Table 5 depicted the effects of aqueous extracts of Allium cepa and Allium sativum on low density lipoprotein of the rats in the different groups. The data showed the Mean±SD (x±SD) of Low Density Lipoprotein (LDL) in the control and groups II, III and IV. Significant (p<0.05) decrease in the low density lipoprotein of the rats caused by aqueous extracts of Allium cepa and Allium sativum can be observed.
Table 6 showed the effects of Allium cepa (onion) and Allium sativum (garlic) aqueous extract on fasting blood glucose concentration of alloxan-induced diabetic Rattus novergicus. The data showed the Mean±SD (x±SD) of the fasting blood glucose in the control and groups II, III and IV. There is a significant decrease in the fasting blood glucose level (p<0.05) caused by the aqueous extracts of Allium cepa and Allium sativum.
DISCUSSION
In this study, aqueous extracts of garlic and onions separately reduced the blood glucose levels in alloxan induced diabetic rats. Another important finding of this study is that aqueous extracts of garlic and onions have antilipidemic effects.
Remarkable increase in the blood glucose levels in diabetes mellitus have been extensively reported in human and experimental animals15.
Aqueous extracts of garlic and onions significantly reduced total serum cholesterol, Low Density Lipoprotein (LDL), Very Low Density Lipoprotein (VLDL) and significantly increased High Density Lipoprotein (HDL) levels of the rats.
The hypoglycaemic effects of the aqueous extracts of onions and garlic found in this study is in agreement with the previous results of Babu and Srinivasan16 and Sharma et al.17. Allyl propyl disulfide, an active component in onions could be responsible for the hypoglycaemic effects as reported by Andallu et al.18.

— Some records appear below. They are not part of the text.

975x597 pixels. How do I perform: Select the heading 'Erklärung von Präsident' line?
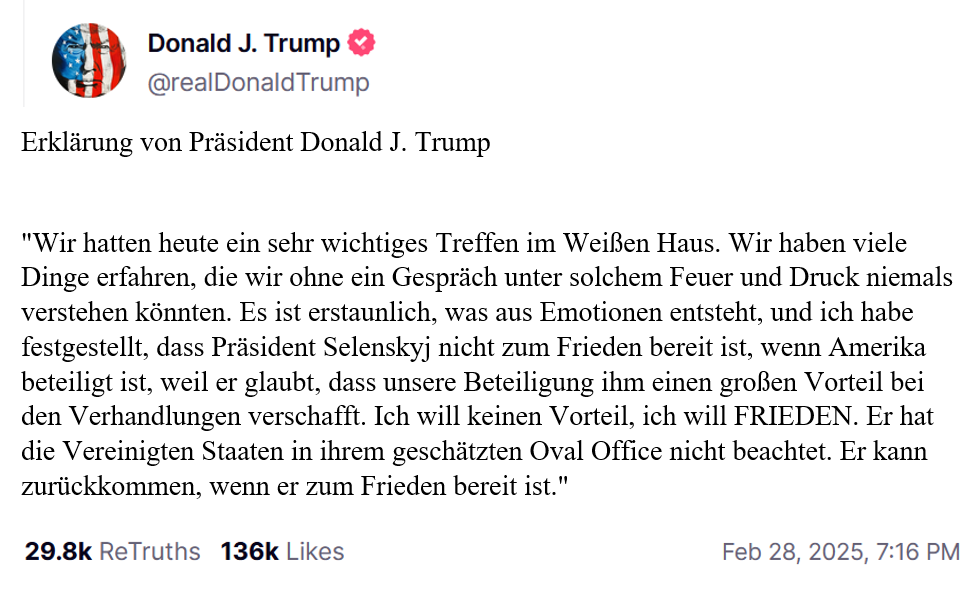256,142
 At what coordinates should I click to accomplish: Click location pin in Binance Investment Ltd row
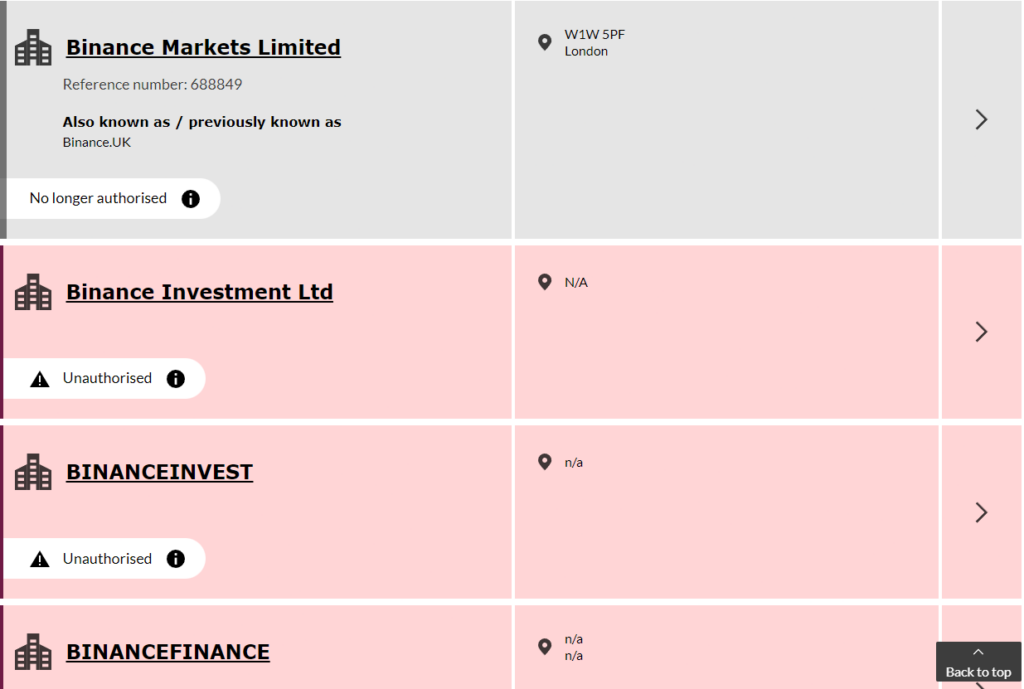[544, 282]
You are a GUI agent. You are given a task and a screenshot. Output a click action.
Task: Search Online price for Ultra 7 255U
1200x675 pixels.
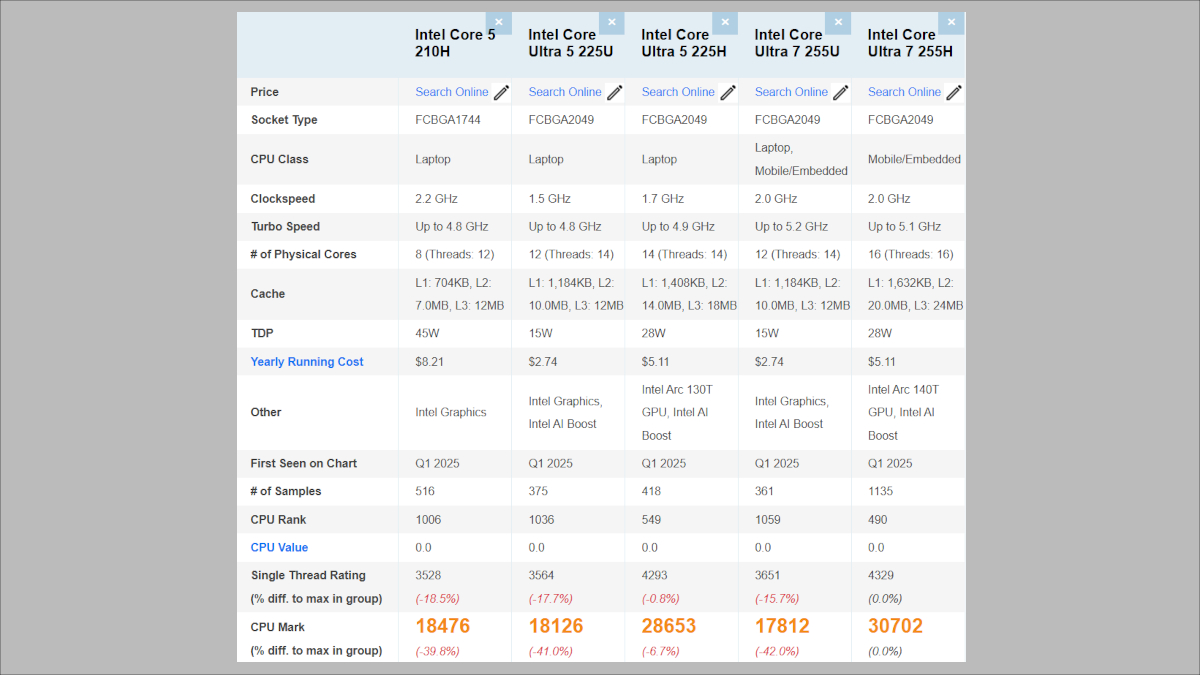pyautogui.click(x=791, y=92)
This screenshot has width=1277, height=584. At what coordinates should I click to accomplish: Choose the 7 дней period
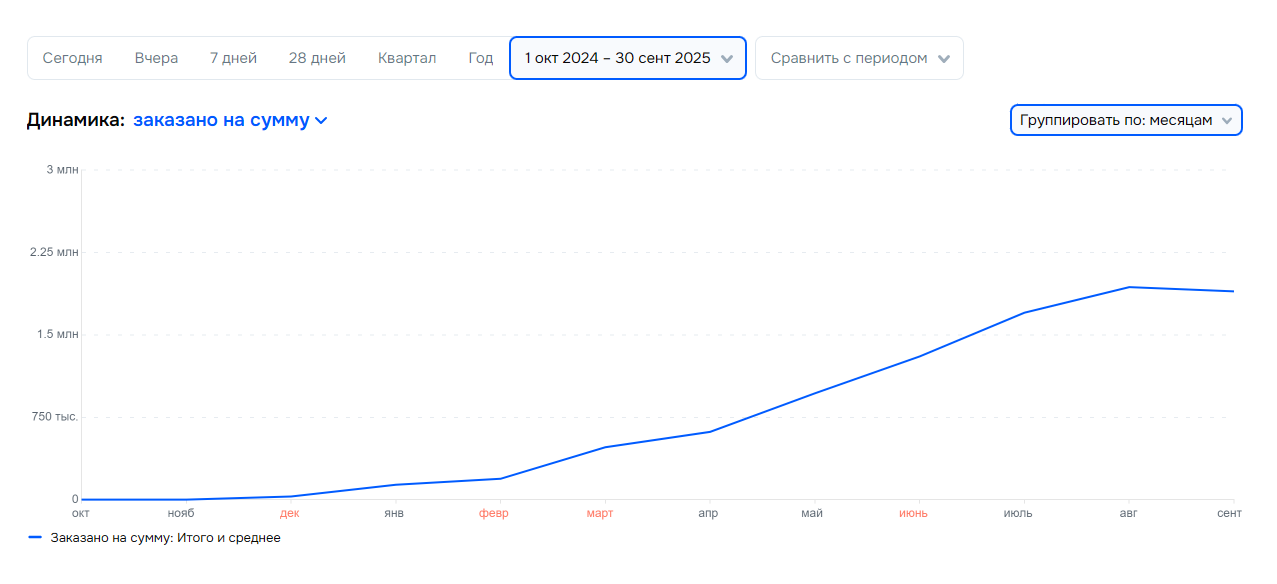233,58
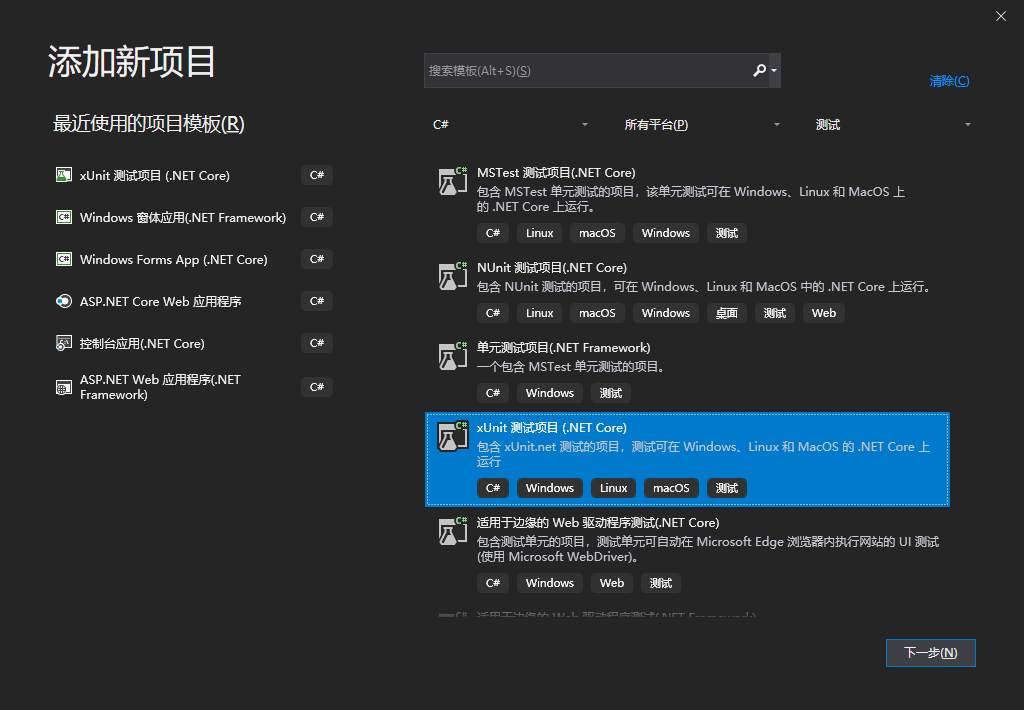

Furthermore, the antilipidemic effects of aqueous extracts of onions and garlic found in this study is in line with the results of Efendy et al.19 and Prasad et al.20. Significant reductions in the low density lipoprotein and triacylglycerol and serum total cholesterol by onions and garlic extracts21 were of immense health benefits in forestalling atherosclerosis and other heart related problems.
The biochemical mechanism of the hypolipidemic and hypoglycaemic effects of Allium cepa and Allium sativum extracts are vague and not easy to comprehend.
It is suggested that more studies should be carried out to unravel the mechanism of the hypolipidemic and hypoglycaemic effects of Allium cepa and Allium sativum.
CONCLUSION
Present report demonstrates the ability of aqueous extract of onions and garlic to ameliorate diabetes mellitus by generating hypoglycaemic and hypolipidemic effects in alloxan induced diabetic Rattus novergicus. Aqueous extracts of onions and garlic were able to reduce blood glucose levels, serum total cholesterol and low density lipoprotein which are high in alloxan induced diabetic rats. This may provide a good rationale for adoption of dietary approach and use of natural plants like onions and garlic as alternative natural therapy for diabetes mellitus.
SIGNIFICANCE STATEMENT
This study discovers the antidiabetic and antilipidaemic capabilities of aqueous extracts of onions and garlic that can be beneficial for the management of diabetes mellitus and chemoprevention of atherosclerosis.
This study will help the researchers to uncover the critical areas of alternative therapy using natural plants that many researchers were not able to explore. Thus, a new theory on alternative therapy by using natural plants may be arrived at.